8vo (8 x 4 3/4 in.; 204 x 121 mm). Engraved folding frontispiece plan of "The Town of Oswego," incorporating the first published plan of the Iroquois Long House; scattered light foxing. Red morocco gilt by Zaehnsdorf, marbled endpapers, gilt edges.

Provenance

Frank T. Siebert (sale, Sotheby's New York, 21 May 1999, lot 152). Acquisition: William Reese

Literature

Church 977; Field 92; Howes B222; Lande S148; Sabin 3868; Staton & Tremaine 186; Streeter 2:869; Vail, Old Frontier 449; Wroth, Mirror of the Indian 49

Catalogue Note

First edition, with distinguished provenance, of "a very reliable work by two of the most eminent observers and naturalists of their day" (Church).

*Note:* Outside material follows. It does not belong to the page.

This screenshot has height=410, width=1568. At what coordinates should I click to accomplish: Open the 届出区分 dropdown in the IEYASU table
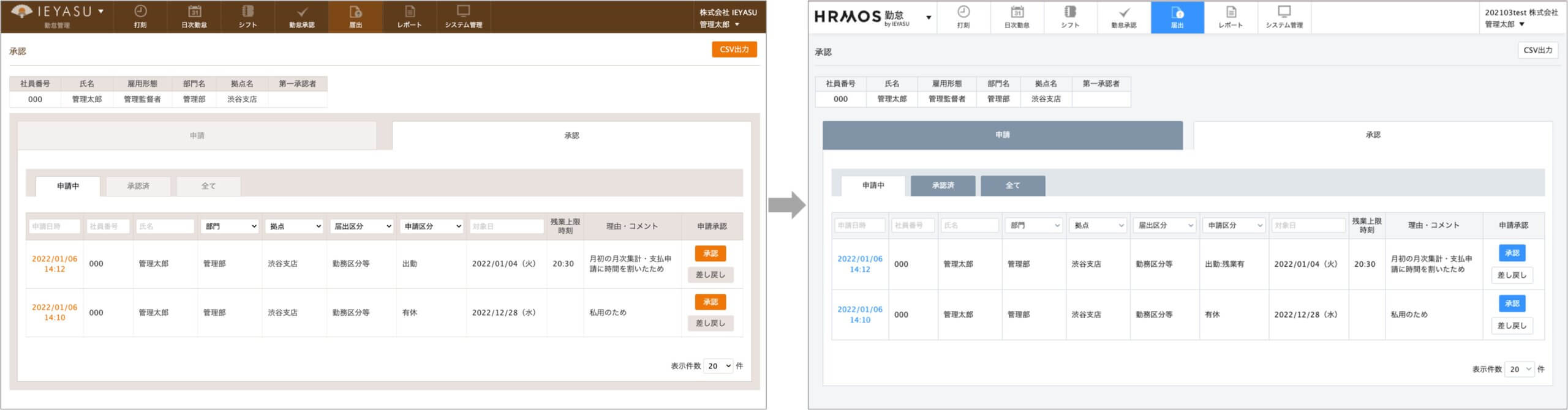[361, 226]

The first part of the book contains the journal kept by naturalist John Bartram during his 1743 expedition—in company with cartographer Lewis Evans and Indian agent Conrad Weiser— from Philadelphia, through Pennsylvania, and into the New York and Canadian lands of the Iroquois Confederacy. Bartram initiated the journey primarily to study the flora of the country, but his journal is most important for its thoughtful descriptions of the customs and manners of the peoples of the Six Nations. The second half of the book prints a letter to Bartram from the Swedish naturalist Peter Kalm that features the first scientific description in English of Niagara Falls.